# 1. Adult Income dataset

In [2]:
# Adult Income Dataset (UCI Census Income dataset)
# - Task: predict whether an individual's income exceeds $50K/year based on census attributes.
# - Importance: widely used in bias/fairness studies; known gender and race disparities.
# - Source: UCI ML Repository, mirrored on OpenML.
# - Behavior: load local data/adult.csv if present; otherwise fetch from OpenML.
#   In both cases, normalize the target column to 'income' and strip whitespace.

from pathlib import Path
import pandas as pd
from sklearn.datasets import fetch_openml

project_root = Path(__file__).resolve().parent.parent if "__file__" in globals() else Path.cwd().resolve().parent
data_dir = project_root / "data"
data_dir.mkdir(parents=True, exist_ok=True)
adult_csv = data_dir / "adult.csv"

# Load or fetch
if adult_csv.exists():
    df = pd.read_csv(adult_csv)
    print(f"Loaded existing: {adult_csv}")
else:
    adult = fetch_openml(name="adult", version=2, as_frame=True)
    df = adult.frame.copy()
    print("Fetched Adult Income from OpenML.")

# Normalize target column name and values
if "income" not in df.columns and "class" in df.columns:
    df = df.rename(columns={"class": "income"})
if "income" in df.columns:
    df["income"] = df["income"].astype(str).str.strip()

# Save normalized copy
df.to_csv(adult_csv, index=False)
print(f"Saved normalized dataset: {adult_csv}")

# Quick overview
print("Shape:", df.shape)
print("Columns:", list(df.columns)[:15], "...")
if "income" in df.columns:
    print(df["income"].value_counts())


Loaded existing: C:\Users\hana1\Documents\iva-bias-project\data\adult.csv
Saved normalized dataset: C:\Users\hana1\Documents\iva-bias-project\data\adult.csv
Shape: (48842, 15)
Columns: ['age', 'workclass', 'fnlwgt', 'education', 'education-num', 'marital-status', 'occupation', 'relationship', 'race', 'sex', 'capital-gain', 'capital-loss', 'hours-per-week', 'native-country', 'income'] ...
income
<=50K    37155
>50K     11687
Name: count, dtype: int64


In [3]:
# Prepare a model-ready Adult Income CSV and minimal EDA summaries.
# - Input:  data/adult.csv  (raw, normalized to have 'income')
# - Output: data/adult_model.csv  (selected features + binary target 'label')
# - EDA:    results/eda/* balance tables for target and sensitive attributes

from pathlib import Path
import pandas as pd


project_root = Path(__file__).resolve().parent.parent if "__file__" in globals() else Path.cwd().resolve().parent
data_dir = project_root / "data"
data_dir.mkdir(parents=True, exist_ok=True)
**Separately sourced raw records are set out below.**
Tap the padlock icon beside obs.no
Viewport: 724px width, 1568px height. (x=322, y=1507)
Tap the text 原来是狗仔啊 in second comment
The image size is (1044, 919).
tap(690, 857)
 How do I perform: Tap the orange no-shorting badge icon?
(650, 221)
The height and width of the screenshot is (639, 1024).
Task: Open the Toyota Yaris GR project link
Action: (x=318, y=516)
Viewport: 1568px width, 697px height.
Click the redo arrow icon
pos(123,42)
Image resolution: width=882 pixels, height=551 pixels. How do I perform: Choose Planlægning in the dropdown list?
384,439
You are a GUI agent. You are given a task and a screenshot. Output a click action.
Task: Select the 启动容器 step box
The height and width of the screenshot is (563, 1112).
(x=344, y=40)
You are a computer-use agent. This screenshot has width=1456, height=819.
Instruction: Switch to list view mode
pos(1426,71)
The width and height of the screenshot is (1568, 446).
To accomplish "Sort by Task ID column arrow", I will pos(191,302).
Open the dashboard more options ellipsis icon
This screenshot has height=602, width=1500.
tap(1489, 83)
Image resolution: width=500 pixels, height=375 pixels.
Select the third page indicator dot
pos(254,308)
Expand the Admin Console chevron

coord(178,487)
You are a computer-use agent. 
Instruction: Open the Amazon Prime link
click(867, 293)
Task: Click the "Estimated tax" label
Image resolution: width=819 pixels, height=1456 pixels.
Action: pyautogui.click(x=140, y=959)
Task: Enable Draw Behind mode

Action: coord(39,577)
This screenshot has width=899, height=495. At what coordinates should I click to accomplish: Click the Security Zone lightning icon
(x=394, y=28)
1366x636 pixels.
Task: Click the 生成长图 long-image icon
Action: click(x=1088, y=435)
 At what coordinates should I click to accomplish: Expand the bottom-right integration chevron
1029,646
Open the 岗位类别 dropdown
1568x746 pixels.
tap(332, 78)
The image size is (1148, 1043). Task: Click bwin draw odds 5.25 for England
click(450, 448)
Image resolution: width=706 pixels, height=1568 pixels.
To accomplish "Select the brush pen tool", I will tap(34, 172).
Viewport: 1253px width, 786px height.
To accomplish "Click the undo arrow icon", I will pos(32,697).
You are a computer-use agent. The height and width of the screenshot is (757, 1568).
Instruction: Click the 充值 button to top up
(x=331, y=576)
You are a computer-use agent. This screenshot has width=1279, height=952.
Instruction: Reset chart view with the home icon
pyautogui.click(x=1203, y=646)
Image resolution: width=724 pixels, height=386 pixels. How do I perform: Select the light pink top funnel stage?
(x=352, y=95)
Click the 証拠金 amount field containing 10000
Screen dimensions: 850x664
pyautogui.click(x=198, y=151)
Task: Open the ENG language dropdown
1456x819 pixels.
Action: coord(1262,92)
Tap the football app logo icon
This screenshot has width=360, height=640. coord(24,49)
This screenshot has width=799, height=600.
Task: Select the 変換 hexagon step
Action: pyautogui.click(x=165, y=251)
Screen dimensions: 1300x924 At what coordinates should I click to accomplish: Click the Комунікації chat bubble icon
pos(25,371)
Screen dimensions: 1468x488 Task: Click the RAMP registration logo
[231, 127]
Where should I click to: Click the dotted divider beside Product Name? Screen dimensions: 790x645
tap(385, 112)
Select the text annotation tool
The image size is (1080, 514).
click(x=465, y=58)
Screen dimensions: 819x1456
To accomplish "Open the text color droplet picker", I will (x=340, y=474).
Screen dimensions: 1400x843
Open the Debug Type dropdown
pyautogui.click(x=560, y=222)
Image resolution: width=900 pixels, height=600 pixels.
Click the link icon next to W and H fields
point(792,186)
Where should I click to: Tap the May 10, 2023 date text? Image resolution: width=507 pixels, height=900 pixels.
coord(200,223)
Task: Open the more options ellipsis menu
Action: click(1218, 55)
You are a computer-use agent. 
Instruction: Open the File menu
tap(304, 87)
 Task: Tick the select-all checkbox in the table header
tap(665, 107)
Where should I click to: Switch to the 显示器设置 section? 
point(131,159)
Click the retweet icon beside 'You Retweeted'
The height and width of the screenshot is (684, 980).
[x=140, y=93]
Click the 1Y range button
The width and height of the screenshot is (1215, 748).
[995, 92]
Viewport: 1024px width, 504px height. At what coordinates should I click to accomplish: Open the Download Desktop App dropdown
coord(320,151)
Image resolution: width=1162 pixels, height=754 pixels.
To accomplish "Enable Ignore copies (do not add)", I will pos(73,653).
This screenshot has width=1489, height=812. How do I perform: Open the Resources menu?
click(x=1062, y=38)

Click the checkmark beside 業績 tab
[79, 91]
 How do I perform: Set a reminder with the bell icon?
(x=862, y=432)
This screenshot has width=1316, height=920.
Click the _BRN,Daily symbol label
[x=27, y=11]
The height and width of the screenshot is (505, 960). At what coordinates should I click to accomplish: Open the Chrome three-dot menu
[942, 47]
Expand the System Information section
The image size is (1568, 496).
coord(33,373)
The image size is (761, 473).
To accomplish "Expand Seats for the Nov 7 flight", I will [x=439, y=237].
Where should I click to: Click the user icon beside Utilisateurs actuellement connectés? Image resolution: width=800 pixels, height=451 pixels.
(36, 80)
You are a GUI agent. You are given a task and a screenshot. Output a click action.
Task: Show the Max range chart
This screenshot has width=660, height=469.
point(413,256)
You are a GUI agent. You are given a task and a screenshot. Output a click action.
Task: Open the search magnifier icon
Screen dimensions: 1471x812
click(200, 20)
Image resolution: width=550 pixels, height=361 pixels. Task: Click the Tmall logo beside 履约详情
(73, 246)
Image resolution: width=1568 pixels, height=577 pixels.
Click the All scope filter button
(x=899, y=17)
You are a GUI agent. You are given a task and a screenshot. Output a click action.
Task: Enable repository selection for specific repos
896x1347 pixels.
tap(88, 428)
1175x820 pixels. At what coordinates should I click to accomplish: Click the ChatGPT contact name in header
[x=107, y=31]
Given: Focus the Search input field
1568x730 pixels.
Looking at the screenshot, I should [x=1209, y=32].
results_eda = project_root / "results" / "eda"
results_eda.mkdir(parents=True, exist_ok=True)

src = data_dir / "adult.csv"
dst = data_dir / "adult_model.csv"

# Load raw (normalized) Adult dataset
df = pd.read_csv(src)

# Standardize target column
if "income" not in df.columns and "class" in df.columns:
    df = df.rename(columns={"class": "income"})
df["income"] = df["income"].astype(str).str.strip()

# Binary target: 1 iff income > 50K, else 0
df["label"] = (df["income"] == ">50K").astype(int)

# Feature selection (exclude technical fields like 'fnlwgt')
candidate_features = [
    "age", "workclass", "education", "education-num", "marital-status",
    "occupation", "relationship", "race", "sex",
    "capital-gain", "capital-loss", "hours-per-week", "native-country",
]
features = [c for c in candidate_features if c in df.columns]
cols = features + ["label"]

clean = df[cols].dropna().reset_index(drop=True)
clean.to_csv(dst, index=False)

# Minimal EDA summaries (counts and fractions)
def counts_and_frac(s: pd.Series) -> pd.DataFrame:
    vc = s.value_counts(dropna=False)
    frac = (vc / vc.sum()).round(4)
    return pd.DataFrame({"count": vc, "fraction": frac})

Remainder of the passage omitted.